Two-Phase Commit (2PC)
Two-Phase Commit is a protocol that ensures all participants in a distributed transaction either all commit or all abort. It solves the atomic commit problem: when a transaction spans multiple nodes, how do you guarantee that no node commits while another aborts?
The Atomic Commit Problem
A single database handles atomicity with a local transaction log — write the commit record, then it’s committed. But when a transaction touches data on multiple nodes (e.g., transferring money between two banks), a local commit on one node says nothing about the other.
The challenge: any participant can fail at any time. If Node A commits and Node B crashes before committing, the system is in an inconsistent state — the money left one account but never arrived at the other.
2PC solves this by splitting the commit into two phases, with a coordinator orchestrating the decision.
The Protocol
Phase 1 — Prepare
sequenceDiagram
participant C as Coordinator
participant A as Participant A (Bank 1)
participant B as Participant B (Bank 2)
C->>C: Write BEGIN to transaction log
par Prepare in parallel
C->>A: PREPARE (txn=T1, debit $100 from account X)
C->>B: PREPARE (txn=T1, credit $100 to account Y)
end
Note over A: Acquire row lock on account X
Write undo log (balance=500)
Write redo log (balance=400)
fsync to disk
Note over B: Acquire row lock on account Y
Write undo log (balance=200)
Write redo log (balance=300)
fsync to disk
A->>C: YES — I promise I can commit
B->>C: YES — I promise I can commitA YES vote is an irrevocable promise: the participant guarantees it can commit the transaction at any point in the future, even after a crash and recovery. This is why it must fsync its redo log before voting — the data must survive a reboot.
A NO vote means the participant cannot commit (constraint violation, deadlock, disk failure). The coordinator will abort the entire transaction.
Phase 2 — Commit or Abort
sequenceDiagram
participant C as Coordinator
participant A as Participant A
participant B as Participant B
Note over C: All voted YES
C->>C: Write COMMIT to transaction log (fsync) — the commit point
par Commit in parallel
C->>A: COMMIT (txn=T1)
C->>B: COMMIT (txn=T1)
end
Note over A: Apply redo log
Release row lock
Note over B: Apply redo log
Release row lock
A->>C: ACK
B->>C: ACK
C->>C: Write END to transaction logThe commit point is the moment the coordinator writes COMMIT to its durable log — not when participants acknowledge. Once that record is fsync’d, the transaction is committed regardless of subsequent crashes.

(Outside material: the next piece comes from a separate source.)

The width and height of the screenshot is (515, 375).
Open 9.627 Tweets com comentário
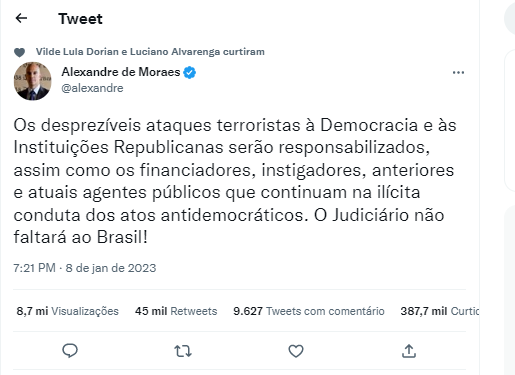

If any participant voted NO:
sequenceDiagram
participant C as Coordinator
participant A as Participant A
participant B as Participant B
A->>C: YES
B->>C: NO (constraint violation)
C->>C: Write ABORT to transaction log
par Abort in parallel
C->>A: ABORT (txn=T1)
C->>B: ABORT (txn=T1)
end
Note over A: Apply undo log
Release row lock
Note over B: Release lock (never modified data)Failure Modes
This is where 2PC gets interesting — and where it earns the label “blocking protocol.”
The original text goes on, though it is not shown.